Earlier this year I attended a performance Matthew Bourne’s Cinderella, and it was fantastic. I have been a huge fan of Matthew Borne and his ballet company New Adventures since I saw their production of Sleeping Beauty on tour in 2013, and The Red Shoes in 2017. Matthew Bourne’s productions are known to feature avant-garde storylines, in the case of Cinderella, the fairy tale is set in London during WWII.

The LA Times describes Bourne’s version as a “Valentine to the power of love,” but the real power behind the show is the darkness surrounding the central figures in the story. Sergei Prokofiev’s score was written during WWII, so setting the story in 1940’s London fits perfectly. The audience is dropped straight in the time period by the sounds of airplanes over head before the show starts, and a news real that opens the show reminds show goers and the actors on stage of the perils ordinary citizens faces during the time.

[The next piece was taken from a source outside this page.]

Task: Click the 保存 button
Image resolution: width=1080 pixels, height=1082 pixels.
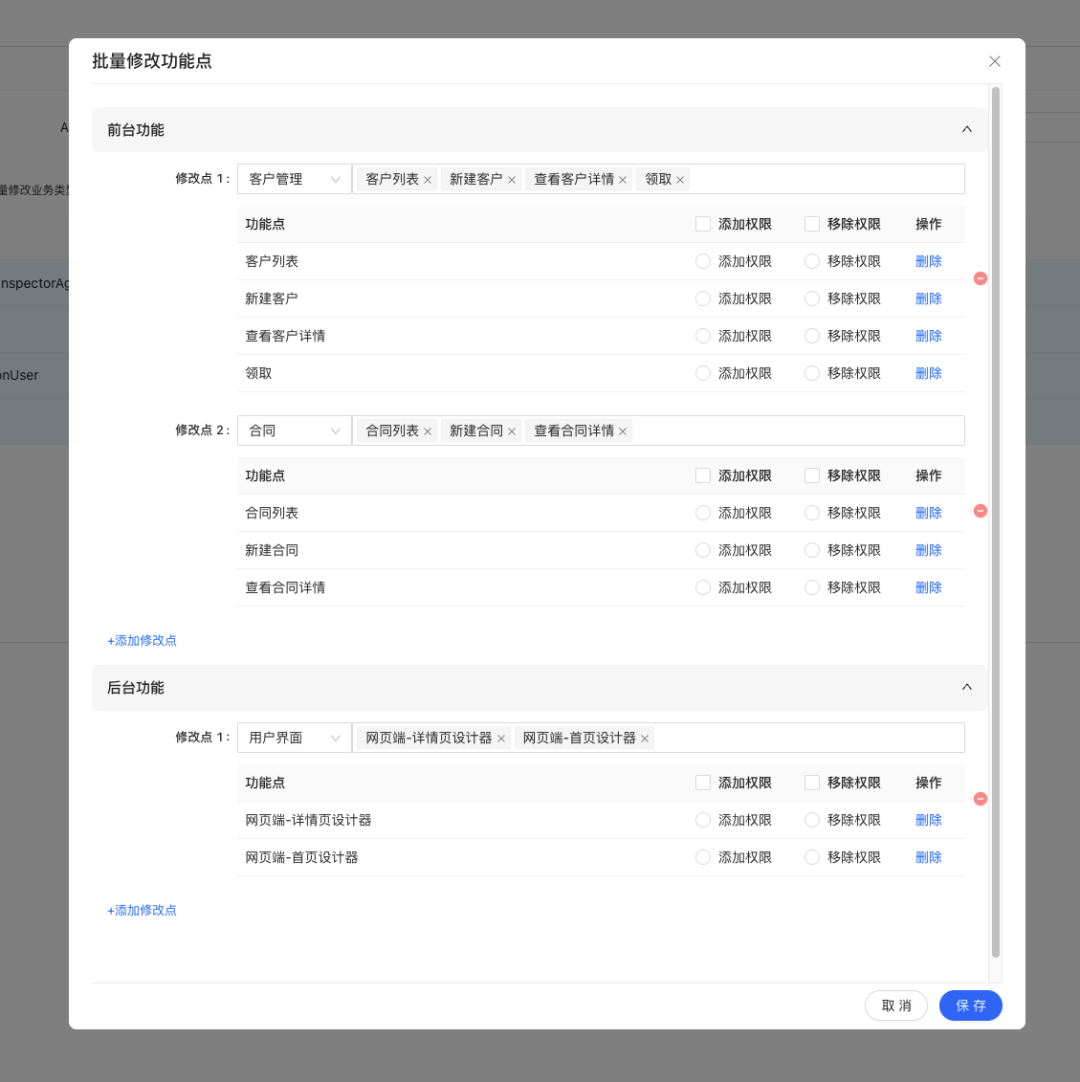Action: click(970, 1006)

Sounds of anti-aircraft fire and exploding shells pepper the score though out the film. Bourne chooses to set the fairy tale’s ball at the Café du Paris, which was destroyed by German bombs in 1941. Cinderella and her prince get their happy ending, but as Judith Mackrell  with The Guardian notes, “Bourne is reminding us that darkness always surrounds the stars.”

6 Comments

  1. I just finished Vonnegut’s Bluebeard. I don’t think anything else I’ve read has captured the impact that war had on average soldiers as they attempted to live the rest of their lives.

    Liked by 1 person

    • The prince in this version is an injured RAF pilot, and he loses Cinderella on the streets of London during the blitz. It’s actually one of the saddest scenes I’ve seen in a ballet.